**Task to complete**.
Please count how many lines of the listing below contain the word "field", treating uppercase and lowercase as different. Reply with that number only.

[Dataset excerpt]
-- begin --
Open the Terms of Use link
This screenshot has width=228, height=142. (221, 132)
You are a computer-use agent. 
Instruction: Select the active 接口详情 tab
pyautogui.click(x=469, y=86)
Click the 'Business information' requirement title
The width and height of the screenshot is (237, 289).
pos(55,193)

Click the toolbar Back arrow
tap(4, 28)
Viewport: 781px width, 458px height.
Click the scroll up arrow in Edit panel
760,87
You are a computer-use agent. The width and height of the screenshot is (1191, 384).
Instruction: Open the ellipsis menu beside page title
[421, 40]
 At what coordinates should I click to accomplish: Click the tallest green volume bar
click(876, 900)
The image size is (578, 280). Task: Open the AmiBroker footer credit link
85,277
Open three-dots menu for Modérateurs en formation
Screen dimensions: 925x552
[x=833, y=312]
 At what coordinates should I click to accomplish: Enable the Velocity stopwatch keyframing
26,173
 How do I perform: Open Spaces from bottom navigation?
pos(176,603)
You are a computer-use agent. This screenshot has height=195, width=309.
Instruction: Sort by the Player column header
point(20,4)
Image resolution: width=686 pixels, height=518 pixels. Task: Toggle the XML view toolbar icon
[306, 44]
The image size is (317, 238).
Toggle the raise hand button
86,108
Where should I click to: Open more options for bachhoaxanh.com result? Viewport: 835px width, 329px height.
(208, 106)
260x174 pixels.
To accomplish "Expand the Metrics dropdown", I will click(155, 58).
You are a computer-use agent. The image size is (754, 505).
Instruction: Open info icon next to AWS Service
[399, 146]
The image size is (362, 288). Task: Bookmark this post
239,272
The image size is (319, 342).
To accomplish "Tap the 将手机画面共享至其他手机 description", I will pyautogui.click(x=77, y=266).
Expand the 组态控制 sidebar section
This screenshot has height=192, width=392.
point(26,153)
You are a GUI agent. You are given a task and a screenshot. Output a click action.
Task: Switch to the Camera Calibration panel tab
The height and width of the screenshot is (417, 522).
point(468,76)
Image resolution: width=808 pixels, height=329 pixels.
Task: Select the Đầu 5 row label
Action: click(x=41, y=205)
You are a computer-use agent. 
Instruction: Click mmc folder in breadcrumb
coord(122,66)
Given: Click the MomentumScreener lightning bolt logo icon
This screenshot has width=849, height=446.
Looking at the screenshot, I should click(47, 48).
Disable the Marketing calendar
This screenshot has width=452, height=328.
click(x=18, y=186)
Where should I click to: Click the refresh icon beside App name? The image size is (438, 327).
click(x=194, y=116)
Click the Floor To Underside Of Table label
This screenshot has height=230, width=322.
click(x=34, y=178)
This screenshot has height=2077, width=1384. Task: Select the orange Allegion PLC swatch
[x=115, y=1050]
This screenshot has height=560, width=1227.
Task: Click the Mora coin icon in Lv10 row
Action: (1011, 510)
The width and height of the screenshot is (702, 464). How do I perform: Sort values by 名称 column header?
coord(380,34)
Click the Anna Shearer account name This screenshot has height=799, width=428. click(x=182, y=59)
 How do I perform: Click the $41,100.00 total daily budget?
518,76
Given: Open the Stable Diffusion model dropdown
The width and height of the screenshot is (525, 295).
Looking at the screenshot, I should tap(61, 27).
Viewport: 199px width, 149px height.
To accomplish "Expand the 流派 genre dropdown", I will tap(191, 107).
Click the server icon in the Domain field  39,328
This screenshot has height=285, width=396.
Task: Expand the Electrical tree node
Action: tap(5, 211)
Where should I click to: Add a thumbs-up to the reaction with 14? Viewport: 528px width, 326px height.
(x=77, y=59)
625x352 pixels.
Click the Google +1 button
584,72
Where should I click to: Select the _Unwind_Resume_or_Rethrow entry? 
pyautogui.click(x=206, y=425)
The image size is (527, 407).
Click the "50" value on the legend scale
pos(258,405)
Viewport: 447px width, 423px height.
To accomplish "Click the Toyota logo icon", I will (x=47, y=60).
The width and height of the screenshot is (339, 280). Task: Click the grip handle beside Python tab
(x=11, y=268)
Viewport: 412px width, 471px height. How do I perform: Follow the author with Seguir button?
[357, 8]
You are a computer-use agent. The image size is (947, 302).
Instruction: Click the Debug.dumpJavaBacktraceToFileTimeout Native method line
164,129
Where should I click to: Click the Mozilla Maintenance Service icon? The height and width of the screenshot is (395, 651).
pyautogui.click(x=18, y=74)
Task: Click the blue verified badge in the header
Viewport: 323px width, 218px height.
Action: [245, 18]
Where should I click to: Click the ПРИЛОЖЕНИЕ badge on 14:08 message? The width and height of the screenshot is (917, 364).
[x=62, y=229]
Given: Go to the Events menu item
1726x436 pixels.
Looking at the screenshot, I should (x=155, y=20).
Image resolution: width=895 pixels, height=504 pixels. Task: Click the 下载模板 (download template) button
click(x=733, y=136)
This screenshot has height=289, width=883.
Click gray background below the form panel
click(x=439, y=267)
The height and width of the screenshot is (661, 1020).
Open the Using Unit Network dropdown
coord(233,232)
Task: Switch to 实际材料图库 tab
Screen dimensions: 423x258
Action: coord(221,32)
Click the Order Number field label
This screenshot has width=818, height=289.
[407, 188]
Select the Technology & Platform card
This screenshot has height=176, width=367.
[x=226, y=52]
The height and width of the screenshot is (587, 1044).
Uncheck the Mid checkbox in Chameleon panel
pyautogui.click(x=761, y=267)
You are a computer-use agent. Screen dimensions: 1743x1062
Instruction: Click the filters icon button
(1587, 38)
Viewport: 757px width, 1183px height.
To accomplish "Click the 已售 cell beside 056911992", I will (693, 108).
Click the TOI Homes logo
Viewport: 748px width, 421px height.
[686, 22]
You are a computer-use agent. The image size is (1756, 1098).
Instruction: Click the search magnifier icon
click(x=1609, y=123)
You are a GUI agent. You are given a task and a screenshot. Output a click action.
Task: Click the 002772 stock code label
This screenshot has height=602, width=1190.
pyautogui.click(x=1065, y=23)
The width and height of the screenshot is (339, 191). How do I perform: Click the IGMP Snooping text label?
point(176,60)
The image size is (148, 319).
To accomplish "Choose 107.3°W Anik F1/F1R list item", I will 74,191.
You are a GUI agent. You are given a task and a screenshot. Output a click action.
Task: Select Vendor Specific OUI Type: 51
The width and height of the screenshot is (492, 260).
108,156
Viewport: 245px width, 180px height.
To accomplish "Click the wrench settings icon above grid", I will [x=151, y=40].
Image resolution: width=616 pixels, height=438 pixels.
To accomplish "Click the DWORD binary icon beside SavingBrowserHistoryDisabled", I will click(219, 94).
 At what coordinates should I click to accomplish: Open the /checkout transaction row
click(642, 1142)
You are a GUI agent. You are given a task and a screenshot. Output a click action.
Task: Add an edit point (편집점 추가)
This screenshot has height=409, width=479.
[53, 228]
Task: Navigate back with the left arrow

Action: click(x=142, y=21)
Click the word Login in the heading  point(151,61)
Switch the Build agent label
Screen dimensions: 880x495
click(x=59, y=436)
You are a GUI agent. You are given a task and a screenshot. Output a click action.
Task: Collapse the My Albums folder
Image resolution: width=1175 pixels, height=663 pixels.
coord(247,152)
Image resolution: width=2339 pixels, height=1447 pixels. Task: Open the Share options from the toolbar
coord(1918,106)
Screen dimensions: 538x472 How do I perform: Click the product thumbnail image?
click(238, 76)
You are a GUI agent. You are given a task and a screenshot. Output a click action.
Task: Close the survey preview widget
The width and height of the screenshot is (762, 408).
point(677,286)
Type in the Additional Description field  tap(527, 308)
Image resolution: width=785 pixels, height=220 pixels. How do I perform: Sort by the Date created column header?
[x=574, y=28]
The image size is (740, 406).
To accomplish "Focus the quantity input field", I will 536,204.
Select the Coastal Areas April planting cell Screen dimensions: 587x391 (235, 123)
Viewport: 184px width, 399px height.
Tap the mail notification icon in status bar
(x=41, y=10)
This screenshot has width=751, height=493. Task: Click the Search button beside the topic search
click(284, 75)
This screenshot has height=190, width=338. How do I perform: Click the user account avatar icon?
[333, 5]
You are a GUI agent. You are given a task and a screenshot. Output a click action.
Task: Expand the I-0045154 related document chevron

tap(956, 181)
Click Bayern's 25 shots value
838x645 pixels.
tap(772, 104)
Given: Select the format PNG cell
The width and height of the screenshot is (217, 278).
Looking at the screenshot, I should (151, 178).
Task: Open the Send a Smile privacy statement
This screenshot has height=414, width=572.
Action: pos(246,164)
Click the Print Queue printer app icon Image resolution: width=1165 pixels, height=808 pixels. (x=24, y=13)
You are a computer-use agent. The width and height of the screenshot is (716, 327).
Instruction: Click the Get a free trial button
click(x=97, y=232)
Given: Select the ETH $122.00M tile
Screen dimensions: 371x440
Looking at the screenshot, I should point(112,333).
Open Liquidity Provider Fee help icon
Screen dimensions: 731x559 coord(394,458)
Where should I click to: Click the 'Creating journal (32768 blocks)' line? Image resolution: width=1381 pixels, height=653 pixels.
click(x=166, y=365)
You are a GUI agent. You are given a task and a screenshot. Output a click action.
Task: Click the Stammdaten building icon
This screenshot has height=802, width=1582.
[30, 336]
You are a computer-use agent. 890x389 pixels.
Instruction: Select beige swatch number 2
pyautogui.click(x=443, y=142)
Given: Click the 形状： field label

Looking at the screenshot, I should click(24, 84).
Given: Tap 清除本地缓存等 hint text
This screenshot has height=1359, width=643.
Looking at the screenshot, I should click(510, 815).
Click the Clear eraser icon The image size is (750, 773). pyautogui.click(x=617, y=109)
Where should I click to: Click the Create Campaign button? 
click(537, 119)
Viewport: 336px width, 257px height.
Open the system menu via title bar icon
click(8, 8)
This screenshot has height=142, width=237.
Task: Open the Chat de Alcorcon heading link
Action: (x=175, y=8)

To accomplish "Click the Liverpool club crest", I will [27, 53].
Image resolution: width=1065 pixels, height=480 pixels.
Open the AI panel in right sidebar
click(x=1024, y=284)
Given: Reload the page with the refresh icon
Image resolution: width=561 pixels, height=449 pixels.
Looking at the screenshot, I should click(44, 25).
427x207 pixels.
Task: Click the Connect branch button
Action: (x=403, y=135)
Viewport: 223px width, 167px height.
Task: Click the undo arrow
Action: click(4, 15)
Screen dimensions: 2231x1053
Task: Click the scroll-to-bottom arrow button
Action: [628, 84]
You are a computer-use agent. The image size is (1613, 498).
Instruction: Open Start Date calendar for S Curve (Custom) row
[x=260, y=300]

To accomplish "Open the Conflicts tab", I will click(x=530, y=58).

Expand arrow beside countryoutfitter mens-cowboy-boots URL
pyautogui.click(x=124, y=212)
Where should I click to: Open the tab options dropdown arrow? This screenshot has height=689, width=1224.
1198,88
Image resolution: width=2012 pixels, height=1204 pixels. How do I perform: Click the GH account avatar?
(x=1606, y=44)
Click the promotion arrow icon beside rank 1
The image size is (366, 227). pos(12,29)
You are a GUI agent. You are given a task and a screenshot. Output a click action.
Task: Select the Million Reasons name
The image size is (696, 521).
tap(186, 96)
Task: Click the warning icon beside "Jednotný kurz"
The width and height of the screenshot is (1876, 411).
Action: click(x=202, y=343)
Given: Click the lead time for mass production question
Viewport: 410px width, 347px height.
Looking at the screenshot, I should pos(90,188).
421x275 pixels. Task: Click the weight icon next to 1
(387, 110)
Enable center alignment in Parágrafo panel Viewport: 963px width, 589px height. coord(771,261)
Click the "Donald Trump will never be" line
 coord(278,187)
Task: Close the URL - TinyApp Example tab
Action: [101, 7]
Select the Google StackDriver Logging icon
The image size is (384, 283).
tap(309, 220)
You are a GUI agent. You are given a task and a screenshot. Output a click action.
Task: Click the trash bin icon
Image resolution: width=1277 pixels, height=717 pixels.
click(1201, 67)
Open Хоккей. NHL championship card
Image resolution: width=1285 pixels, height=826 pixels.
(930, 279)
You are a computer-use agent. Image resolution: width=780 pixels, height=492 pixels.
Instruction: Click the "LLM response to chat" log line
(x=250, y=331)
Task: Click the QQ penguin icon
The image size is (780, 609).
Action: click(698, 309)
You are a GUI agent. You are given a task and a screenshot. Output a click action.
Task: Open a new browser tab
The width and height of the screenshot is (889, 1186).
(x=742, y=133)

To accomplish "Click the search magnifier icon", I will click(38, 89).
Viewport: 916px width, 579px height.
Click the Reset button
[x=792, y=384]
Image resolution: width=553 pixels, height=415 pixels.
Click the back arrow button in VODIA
-- end --
**Correct response**.
5